April 7, 2015 weblog
WiFi Calling offers coverage for UK homes, small offices
EE on Tuesday announced the launch of WiFi Calling to make calls and texts available in every home and small office in the UK. The launch could have a positive economic impact on productivity. This, said the company, will benefit over 4 million people across the UK who lose connection in at least one room in their home. Research carried out by ICM on behalf of EE in March (a poll of 2,000 adults) found almost one in ten people have one room or more in their home where they have no mobile connectivity. This increases to 15 percent for people in rural and semi-rural areas.
The home connectivity survey also found that a quarter of people in the UK work from home at least one day a week and 20 percent of those lose connectivity during the day. The numbers lead EE to believe that WiFi Calling could benefit the country's increasingly mobile workforce.
What's more, the National Association of Estate Agents said WiFi Calling can stop house sellers suffering from losing out because of poor mobile coverage. The EE release went on to promote WiFi Calling as having a potential change on the value of a home. Simon Gerrard, president, National Association of Estate Agents, said: "Mobile coverage is becoming increasingly important to people when they're buying a house – innovations like this can help sellers ensure they are maximizing the value of their home and are not losing out due to poor mobile coverage."
Olaf Swantee, EE CEO, said, "WiFi Calling will make a real difference to millions of customers across the UK, from basement flats in London to the most rural homes in the country." Swantee told the BBC that "We have worked more than a year to make sure that everything works like a normal phone connection." Ringtone, voicemail, and quality of the conversation remains the same with the EE solution.
EE is also promoting ease of adoption—no special app is needed for the service and it is not necessary that friends be in the same closed user group service for talking and messaging.
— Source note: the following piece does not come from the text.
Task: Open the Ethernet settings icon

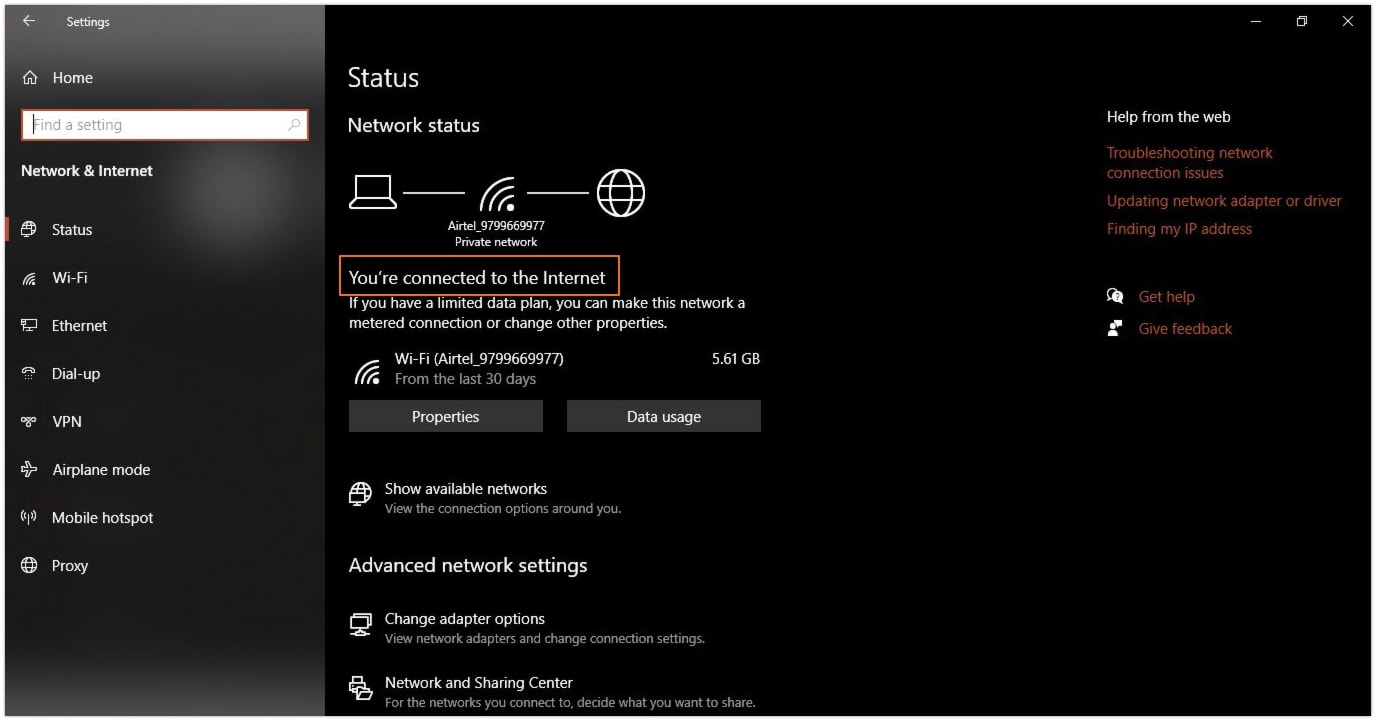Action: (x=29, y=325)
WiFi Calling from EE uses the phone's normal dialer and contacts book to make calls, and the normal text button to send text messages. "Our customers want to be able to call and text no matter where they are, and they don't want to have to think about which app they need to use or if their friends have a particular third-party service," Swantee said.
The launch involves the Lumia 640 and Samsung Galaxy S6 and S6 Edge. EE said, "More new and existing devices will be added to the WiFi Calling range in the coming weeks, and by summer 2015 more than five million EE pay monthly customers will have access to WiFi Calling." Initially, said the BBC, The WiFi Calling service will be limited to pay monthly subscribers using Samsung's Galaxy S6 and S5 phones and Microsoft's new Lumia 640. "Since it requires specific mobile data components to be built into the devices, it cannot be extended to other older models," said the BBC.
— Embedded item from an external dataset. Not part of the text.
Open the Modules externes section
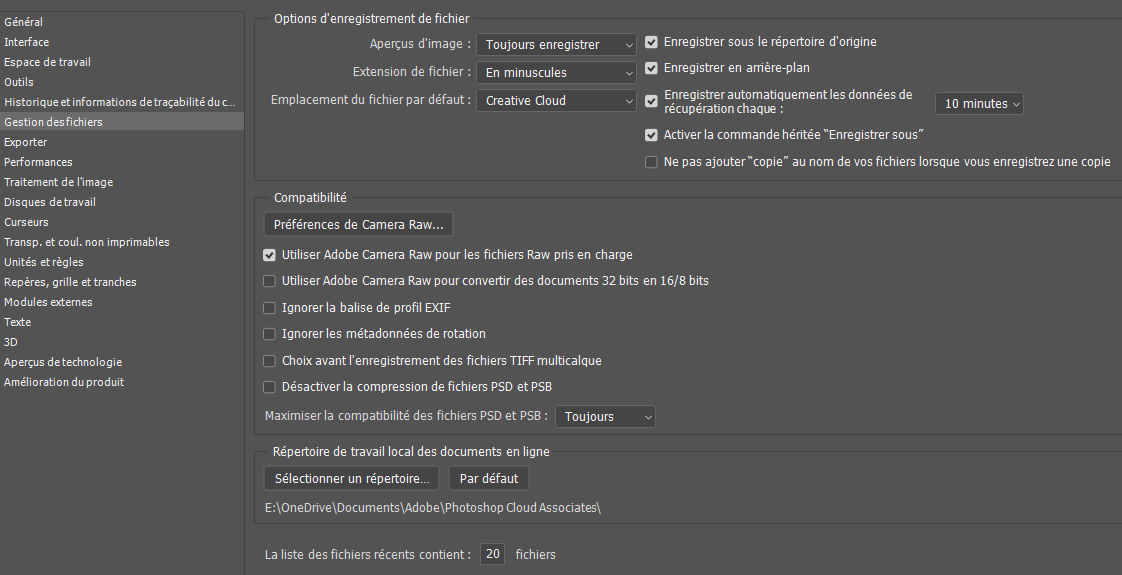Viewport: 1122px width, 575px height. (48, 302)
John McCann of TechRadar meanwhile, delivered a Tuesday overview of what the feature is and how it works. "Wi-Fi calling allows you to use a Wi-Fi network to make and receive phone calls, rather than using the traditional mobile network," he wrote. With EE's service, "you may not even notice you're actually using a Wi-Fi network rather than the mobile one - although you do get an icon in the status bar alerting you to the fact." He said text conversations remain uninterrupted and call log stays complete without the need to switch to a different application when using a Wi-Fi network to connect to friends.
EE is a digital communications company in Britain. Its mobile and fixed communications services are delivered to consumers, businesses, government and the wholesale market.